EXERCISE INSTRUCTIONS »
For this exercise, output every line of the data as it stands.

DATASET »
>>>>>
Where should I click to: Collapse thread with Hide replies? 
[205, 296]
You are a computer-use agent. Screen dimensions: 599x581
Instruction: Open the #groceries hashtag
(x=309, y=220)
<<<<<
EXERCISE RESPONSE »
Where should I click to: Collapse thread with Hide replies? 
[205, 296]
You are a computer-use agent. Screen dimensions: 599x581
Instruction: Open the #groceries hashtag
(x=309, y=220)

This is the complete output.